Olga spent the next three days in jail before she was released on her own recognizance and paid a steep fee to get out. Yet, because Irving is part of the Dept. of Homeland Security’s program that allows officers to turn suspected undocumented immigrants over to ICE agents, Olga was handed to ICE. The irony of the program is that it was created to catch undocumented criminals.

Olga had no criminal record but an ICE agent was put in charge of Olga’s case as if she were. She was told she would have to report to the agent at assigned times. It wasn’t long before Olga came to rely and befriend the ICE agents, especially after four lawyers and Catholic Charities all turned down her case. She ended up turning to the only people she knew understood her case — the ICE agents.

The friendship that developed over the last three years between Olga and her deportation agent and other agents was evident with documentation that shows they advised her on what legal steps she needed to take and she, in turn, would help translate for them when they worked with Spanish-speaking clients.

“I think they helped her because they saw that they basically had a good kid on their hands who didn’t deserve to be deported,” said Ralph Isenberg, a Dallas businessman and Olga’s immigration advocate.

But even the good intentions of these agents couldn’t be enough to spare Olga from an order of removal when she missed her Removal hearing because the notice had been sent to her employer at the motel.

The employer didn’t want authorities to know that undocumented immigrants were being hired and paid below minimum wage. So, the letter got tossed and Olga never knew the kind of trouble that was brewing because she wasn’t there.

In the meantime, the employer got scared and fired Olga over her “immigration issue.”

Because Olga wasn’t at the Removal hearing, it was determined she should be removed in absentia.

Having never missed a check-in with her deportation officer and turning up for a regular check-in five days after her Removal hearing, agents knew that Olga’s absence at the Removal hearing was unintentional and they advised her on what she could legally do to help herself.

By this time, Olga was frantic and finally was able to find Ralph Isenberg to help her with her case. Though not a lawyer, Isenberg has educated himself with immigration law to the extent that when he saw Olga’s case he immediately saw red flags that should have been enough to warrant a second look at granting her a stay in the United States.

Unfortunately, though Isenberg has presented motion after motion as to why Olga shouldn’t be deported — 1. The only extended family she has in Mexico refuses to take her in for fear of being targeted by local criminals; 2. The area of Mexico, San Luis Potosi, where she would be deported to is the same high-violence area where an ICE agent was murdered and his partner wounded by a drug cartel; 3. She has acted in good faith for the past three years with ICE agents believing them to be her friends and acting on their counsel; 4. Meets the criteria for a DREAM Act student; and 5. Was initially arrested through racial profiling committed by the Irving police dept. — the field director has systematically refused to grant any “administrative relief” to Olga.

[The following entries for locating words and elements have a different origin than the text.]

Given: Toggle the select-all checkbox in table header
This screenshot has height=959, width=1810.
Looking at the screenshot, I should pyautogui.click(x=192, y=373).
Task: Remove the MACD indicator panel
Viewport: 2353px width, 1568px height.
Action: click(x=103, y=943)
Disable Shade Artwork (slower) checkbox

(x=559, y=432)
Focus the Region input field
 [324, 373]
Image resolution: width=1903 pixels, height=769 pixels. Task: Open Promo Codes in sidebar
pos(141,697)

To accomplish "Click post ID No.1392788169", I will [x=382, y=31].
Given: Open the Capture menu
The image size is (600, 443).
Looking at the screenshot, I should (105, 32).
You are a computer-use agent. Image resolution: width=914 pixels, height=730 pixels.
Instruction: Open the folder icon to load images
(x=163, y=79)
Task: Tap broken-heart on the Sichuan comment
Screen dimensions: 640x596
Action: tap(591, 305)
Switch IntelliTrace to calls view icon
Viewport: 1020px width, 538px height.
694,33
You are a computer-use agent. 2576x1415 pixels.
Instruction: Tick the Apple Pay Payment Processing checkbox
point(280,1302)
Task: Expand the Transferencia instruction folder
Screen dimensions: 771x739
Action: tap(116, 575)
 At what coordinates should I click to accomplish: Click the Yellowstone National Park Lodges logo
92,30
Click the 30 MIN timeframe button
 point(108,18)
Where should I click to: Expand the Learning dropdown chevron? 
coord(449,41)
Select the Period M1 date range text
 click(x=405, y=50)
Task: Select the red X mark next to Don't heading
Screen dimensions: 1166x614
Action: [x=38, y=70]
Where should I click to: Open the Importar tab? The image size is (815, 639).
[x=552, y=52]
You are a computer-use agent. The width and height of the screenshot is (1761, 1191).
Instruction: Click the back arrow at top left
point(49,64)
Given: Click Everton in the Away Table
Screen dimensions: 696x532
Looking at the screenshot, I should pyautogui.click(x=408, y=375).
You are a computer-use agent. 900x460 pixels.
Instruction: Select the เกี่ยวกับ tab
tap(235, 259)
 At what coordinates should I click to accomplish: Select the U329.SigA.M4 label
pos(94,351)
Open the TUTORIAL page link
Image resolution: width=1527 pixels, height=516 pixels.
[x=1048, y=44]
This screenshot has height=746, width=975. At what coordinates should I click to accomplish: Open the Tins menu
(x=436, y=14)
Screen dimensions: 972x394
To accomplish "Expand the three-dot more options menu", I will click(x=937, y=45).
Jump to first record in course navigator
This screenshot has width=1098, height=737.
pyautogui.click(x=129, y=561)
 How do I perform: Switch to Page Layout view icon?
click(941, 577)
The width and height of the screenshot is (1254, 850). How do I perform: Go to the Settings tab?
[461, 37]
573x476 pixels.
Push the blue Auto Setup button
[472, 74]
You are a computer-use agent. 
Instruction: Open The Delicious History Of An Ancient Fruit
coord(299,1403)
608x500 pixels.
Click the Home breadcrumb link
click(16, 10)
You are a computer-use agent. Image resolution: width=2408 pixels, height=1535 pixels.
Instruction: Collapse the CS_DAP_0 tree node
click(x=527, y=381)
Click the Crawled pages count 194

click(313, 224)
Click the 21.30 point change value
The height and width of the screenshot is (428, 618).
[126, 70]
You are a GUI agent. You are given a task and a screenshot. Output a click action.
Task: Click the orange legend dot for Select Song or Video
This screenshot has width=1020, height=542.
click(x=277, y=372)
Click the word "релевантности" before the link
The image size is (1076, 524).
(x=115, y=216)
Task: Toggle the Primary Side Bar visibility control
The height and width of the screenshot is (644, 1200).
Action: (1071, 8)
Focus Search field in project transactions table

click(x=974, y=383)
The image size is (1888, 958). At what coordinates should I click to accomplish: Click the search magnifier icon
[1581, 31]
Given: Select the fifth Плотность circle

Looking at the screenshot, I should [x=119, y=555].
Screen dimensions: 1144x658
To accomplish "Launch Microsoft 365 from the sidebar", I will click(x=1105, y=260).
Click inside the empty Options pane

The field director’s reasoning has been: Because Congress didn’t pass the DREAM Act, that argument is moot, and Olga has failed to show she’s in danger of returning to Mexico since people are deported there all the time.

As a result, Isenberg has taken Olga’s fight to another level. He recently filed a complaint with the Inter-American Commission on Human Rights on Olga’s behalf against the Irving police department and Nuria Prendes, the Texas field director for ICE.

So, now Olga waits, but not like before. For three years, she was told by ICE agents not to go to school because she wouldn’t know when she would be deported. So, Olga wasted three years sitting around following other people’s suggestions. Now, she has a few of her own that she hopes Congress will hear:

“We always live in fear, not knowing what will happen to us, ” said Olga. “They need to make a law that would protect us, give us more opportunities (to better ourselves) and make us U.S. citizens.”

Olga is due to start community college this semester.